Phil Irvine said:
I am not a physicist, so apologies if this is something that has been discussed before and is well understood. I, sort of, understand why it has been theorized that light (or mass) has a maximum speed that can't be exceeded. Also that experiments have shown it to be 299,792, 458 m/s in a vacuum. But I haven't seen whether there is a good theoretical reason that the maximum speed should be at that level. Why, for example, shouldn't the speed of light be 250,000,000 m/s or 350,000,000 m/s? Put another way, what is special about that speed?
Phil, the above posts are all very good. There is also another complimentary way of looking at this. I've shown a sequence of graphs representing the coordinate systems for observers moving at ever higher speeds with respect to some reference rest system. The pictures include just one of our normal 3-D coordinates, X1, along with the 4th dimension, X4.
These coodinate systems are the way they are in order that nature can provide a universe in which the laws of physics are the same for all observers, regardless at what constant velocity they move relative to some arbitrarily chosen rest system. It is a special set of coordinates to be sure. Notice that angle between the the X4 and X1 coordinates are always bisected by a 45 degree world line in the reference system.

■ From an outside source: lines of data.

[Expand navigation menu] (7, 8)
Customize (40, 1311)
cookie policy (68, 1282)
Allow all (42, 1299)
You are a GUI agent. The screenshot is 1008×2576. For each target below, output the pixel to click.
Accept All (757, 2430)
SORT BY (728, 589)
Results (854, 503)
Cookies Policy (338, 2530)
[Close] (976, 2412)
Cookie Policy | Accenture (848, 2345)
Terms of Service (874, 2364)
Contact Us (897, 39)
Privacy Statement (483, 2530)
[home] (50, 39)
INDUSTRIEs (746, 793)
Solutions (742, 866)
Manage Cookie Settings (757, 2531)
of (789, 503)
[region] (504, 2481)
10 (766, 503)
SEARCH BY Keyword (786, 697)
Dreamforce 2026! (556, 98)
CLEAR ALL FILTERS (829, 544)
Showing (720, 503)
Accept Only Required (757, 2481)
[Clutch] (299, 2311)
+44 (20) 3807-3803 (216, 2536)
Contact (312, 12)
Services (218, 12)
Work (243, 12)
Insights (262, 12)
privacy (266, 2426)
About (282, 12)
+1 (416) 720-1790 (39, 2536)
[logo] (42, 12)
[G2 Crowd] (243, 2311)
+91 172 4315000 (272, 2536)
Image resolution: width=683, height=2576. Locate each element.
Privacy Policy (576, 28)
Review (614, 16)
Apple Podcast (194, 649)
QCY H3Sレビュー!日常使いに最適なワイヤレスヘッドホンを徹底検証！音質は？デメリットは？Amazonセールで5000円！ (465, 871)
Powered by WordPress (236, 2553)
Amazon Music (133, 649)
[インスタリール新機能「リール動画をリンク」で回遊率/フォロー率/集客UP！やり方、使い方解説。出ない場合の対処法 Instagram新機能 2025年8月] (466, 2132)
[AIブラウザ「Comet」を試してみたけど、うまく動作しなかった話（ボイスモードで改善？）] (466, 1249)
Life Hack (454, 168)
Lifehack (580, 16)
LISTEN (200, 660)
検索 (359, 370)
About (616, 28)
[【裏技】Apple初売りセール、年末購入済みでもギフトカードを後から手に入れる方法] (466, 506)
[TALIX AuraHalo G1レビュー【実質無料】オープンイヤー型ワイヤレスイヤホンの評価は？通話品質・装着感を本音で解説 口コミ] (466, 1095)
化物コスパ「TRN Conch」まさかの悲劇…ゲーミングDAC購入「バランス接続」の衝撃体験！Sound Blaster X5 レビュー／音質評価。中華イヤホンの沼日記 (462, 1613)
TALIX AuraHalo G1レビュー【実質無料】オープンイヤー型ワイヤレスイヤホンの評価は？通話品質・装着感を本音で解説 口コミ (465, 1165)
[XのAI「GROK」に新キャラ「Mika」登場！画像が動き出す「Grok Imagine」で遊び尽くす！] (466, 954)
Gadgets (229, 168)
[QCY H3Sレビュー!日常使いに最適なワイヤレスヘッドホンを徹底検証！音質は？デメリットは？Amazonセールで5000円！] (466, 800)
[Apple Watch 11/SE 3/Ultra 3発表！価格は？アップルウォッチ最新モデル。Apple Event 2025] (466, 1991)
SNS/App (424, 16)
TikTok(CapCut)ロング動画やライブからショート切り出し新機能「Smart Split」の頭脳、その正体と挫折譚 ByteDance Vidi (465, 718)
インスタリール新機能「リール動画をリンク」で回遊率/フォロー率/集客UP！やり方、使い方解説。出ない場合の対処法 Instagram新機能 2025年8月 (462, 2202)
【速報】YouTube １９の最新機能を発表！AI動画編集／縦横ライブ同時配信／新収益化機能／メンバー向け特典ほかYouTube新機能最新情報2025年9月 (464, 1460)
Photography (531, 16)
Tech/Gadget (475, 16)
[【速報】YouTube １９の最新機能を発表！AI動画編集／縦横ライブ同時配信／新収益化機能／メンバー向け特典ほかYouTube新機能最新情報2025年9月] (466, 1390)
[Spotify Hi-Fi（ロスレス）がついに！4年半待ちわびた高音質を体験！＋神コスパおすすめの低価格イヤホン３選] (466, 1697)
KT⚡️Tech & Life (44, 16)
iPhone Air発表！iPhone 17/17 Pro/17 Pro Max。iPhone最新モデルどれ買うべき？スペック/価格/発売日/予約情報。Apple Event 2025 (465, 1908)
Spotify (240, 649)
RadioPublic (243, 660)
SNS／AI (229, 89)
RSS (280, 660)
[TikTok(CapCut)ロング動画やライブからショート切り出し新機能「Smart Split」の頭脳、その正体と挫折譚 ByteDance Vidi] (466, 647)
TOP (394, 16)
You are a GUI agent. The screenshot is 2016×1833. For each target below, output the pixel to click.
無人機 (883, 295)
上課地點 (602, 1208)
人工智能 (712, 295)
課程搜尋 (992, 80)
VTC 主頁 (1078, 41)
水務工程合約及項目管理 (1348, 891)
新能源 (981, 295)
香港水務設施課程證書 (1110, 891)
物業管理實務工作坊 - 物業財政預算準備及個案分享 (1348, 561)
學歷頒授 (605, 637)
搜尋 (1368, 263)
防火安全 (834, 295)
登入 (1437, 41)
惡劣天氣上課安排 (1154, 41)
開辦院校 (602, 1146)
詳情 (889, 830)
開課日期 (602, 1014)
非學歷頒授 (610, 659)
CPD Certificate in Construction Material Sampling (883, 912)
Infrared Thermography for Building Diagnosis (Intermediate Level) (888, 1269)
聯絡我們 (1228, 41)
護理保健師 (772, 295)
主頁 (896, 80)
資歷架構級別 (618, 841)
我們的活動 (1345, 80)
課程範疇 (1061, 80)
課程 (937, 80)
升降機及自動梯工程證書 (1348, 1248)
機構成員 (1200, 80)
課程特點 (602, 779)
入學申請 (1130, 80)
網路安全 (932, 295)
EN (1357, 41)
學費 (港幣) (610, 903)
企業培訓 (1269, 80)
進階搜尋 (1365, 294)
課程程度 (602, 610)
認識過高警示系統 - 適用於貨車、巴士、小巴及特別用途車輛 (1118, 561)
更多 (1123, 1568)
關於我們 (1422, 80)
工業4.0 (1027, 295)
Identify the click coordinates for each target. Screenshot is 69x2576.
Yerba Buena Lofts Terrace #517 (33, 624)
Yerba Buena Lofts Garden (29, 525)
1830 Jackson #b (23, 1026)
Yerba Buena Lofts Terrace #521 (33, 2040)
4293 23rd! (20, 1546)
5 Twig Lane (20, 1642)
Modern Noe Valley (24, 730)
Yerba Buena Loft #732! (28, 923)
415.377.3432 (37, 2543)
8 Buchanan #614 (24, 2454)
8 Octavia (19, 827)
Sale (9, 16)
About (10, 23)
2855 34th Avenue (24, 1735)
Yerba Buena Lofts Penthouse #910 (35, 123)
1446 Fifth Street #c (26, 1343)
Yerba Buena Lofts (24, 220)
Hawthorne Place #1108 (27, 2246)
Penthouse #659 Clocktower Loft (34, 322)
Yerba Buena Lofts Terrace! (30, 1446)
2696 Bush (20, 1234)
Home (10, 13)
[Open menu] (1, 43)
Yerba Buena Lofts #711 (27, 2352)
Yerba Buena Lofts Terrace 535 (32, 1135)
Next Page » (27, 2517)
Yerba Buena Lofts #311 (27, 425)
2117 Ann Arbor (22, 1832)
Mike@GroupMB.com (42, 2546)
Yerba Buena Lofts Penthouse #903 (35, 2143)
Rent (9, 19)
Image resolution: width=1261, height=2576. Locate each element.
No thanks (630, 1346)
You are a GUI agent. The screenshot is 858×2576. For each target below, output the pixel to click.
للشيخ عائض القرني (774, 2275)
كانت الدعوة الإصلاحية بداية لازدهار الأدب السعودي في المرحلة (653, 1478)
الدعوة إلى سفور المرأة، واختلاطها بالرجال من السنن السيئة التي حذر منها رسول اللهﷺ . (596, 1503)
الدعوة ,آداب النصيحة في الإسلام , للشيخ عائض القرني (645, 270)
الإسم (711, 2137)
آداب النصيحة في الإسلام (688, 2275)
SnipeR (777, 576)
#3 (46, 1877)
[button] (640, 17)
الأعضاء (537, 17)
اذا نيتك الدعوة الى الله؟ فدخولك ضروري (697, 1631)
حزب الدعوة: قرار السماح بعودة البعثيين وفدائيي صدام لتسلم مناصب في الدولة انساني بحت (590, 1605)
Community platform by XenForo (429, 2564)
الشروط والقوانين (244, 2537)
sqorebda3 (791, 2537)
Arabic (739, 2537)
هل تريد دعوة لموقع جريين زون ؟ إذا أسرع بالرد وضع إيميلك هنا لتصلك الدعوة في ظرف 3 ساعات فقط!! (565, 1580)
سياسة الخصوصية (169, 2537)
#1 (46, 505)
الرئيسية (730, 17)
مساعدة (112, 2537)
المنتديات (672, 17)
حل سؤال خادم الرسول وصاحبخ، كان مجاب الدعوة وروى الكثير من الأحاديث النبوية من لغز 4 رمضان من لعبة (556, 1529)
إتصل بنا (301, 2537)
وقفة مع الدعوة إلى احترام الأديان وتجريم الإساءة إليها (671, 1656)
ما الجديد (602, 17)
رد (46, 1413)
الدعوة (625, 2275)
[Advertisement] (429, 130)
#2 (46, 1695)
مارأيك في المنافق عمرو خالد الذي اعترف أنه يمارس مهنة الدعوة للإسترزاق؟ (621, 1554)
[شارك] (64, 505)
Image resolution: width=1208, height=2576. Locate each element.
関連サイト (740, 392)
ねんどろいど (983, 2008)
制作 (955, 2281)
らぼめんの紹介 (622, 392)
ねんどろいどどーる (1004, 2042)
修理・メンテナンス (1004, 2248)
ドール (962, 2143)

The X4 coordinate rotates clockwise to some angle, consistent with representing the velocity with respect to the rest system. But, the unusual aspect of these systems is that the X1 coordinate is always rotated counterclockwise by the same angle. The other fascinating detail in special relativity (by some interpretations) is that all observers are moving along their own X4 axes at the speed of of light.
But, specifically to your question is the observation that a photon of light moves at a velocity corresponding exactly to the 45 degree world line (the one that bisects the angle between X4 and X1 for all observers)--and as an observer moves faster and faster (as in the sequence of coordinates) the X4 axis and X1 axis keep rotating closer and closer to each other. In the limit they would become colinear--a result that has no physical comprehension in terms of a world that could be experienced by an observer who would then be moving at the speed of light.
The box in the lower right corner shows why the ratio of displacement along the 4th dimension to displacement along the X1 dimension, X4/X1, for a photon moving at speed c is the same for any of the special relativity coordinate systems. The fundamental observation is really that the ratio of the spatial distances is equal to 1.0 for all observers. The speed c comes out as a result of our arbitrarily chosen system of units for time and spatial distance. That, along with the aspect of all observers moving along their X4 dimensions at speed c. Thus, X4 = ct in any of the coordinate systems. Then, the speed of a photon,
X1/X4 = X1/(ct) = 1. Thus, c = X1/t for a photon (in any of the coordinate systems).
That's what makes c so special. It's that 45 degree world line in the spacetime diagrams. And it represents that limiting case of the X4 and X1 axes rotating toward each other--nature has built into the physics a way of avoiding the rotation of X4 and X1 to the point of becoming colinear.